◆ ACTIVITY:
Each line that has the string "computer" must be copied from the records below.

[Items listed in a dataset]
========================
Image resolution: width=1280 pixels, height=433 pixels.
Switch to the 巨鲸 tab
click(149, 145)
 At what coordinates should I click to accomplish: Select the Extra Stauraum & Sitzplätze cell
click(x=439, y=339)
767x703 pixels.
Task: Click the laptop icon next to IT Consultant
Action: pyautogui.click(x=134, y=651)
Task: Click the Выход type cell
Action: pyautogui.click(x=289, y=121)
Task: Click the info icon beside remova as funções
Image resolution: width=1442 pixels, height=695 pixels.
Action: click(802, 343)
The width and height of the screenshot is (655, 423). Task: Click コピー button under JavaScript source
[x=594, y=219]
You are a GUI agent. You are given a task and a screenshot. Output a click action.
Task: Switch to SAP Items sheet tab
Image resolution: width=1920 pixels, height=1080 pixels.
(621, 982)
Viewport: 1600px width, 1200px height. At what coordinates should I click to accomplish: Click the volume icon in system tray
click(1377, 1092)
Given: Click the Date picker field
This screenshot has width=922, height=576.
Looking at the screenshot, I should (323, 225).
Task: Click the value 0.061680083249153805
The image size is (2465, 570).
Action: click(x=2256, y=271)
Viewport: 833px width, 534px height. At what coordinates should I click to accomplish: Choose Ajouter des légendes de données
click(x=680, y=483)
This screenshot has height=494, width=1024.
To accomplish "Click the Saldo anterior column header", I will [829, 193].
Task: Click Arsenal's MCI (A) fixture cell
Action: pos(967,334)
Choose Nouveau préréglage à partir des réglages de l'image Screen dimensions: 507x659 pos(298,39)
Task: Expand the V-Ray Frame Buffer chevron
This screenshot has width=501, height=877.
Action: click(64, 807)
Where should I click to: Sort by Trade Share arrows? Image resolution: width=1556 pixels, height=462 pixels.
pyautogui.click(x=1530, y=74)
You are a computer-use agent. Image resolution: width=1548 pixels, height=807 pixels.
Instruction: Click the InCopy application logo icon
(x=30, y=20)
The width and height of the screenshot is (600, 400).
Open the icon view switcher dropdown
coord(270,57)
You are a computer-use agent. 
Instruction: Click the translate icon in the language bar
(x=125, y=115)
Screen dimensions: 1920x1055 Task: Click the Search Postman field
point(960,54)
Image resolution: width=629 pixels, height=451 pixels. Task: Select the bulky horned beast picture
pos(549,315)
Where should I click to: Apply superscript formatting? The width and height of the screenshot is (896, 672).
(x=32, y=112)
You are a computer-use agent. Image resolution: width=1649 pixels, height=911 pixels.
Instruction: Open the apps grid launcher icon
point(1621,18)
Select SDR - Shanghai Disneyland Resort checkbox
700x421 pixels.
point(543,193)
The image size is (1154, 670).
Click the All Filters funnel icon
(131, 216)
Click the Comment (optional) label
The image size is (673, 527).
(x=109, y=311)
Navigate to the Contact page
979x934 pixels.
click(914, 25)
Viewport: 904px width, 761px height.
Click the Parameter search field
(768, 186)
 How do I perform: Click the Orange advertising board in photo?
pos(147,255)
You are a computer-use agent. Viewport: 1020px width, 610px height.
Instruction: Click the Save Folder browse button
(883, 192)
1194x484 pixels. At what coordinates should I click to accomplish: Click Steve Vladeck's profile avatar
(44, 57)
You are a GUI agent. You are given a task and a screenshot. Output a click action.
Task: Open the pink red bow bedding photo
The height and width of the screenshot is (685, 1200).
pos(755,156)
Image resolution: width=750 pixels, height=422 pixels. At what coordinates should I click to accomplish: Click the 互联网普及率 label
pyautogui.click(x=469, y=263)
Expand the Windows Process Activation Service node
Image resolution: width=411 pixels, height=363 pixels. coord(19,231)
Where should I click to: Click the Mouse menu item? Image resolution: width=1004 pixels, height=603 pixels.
========================
◆ RESPONSE AREA:
You are a computer-use agent. Image resolution: width=1548 pixels, height=807 pixels.
You are a computer-use agent. 
You are a computer-use agent. Image resolution: width=1649 pixels, height=911 pixels.
You are a computer-use agent. Viewport: 1020px width, 610px height.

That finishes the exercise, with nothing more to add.